WHAT THE EXERCISE ASKS: Your answer should repeat the listing in full, with no line missing or altered.
───
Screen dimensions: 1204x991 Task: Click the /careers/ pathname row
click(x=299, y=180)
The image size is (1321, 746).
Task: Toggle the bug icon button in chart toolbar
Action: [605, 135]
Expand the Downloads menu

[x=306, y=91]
───
EXERCISE RESPONSE:
Screen dimensions: 1204x991 Task: Click the /careers/ pathname row
click(x=299, y=180)
The image size is (1321, 746).
Task: Toggle the bug icon button in chart toolbar
Action: [605, 135]
Expand the Downloads menu

[x=306, y=91]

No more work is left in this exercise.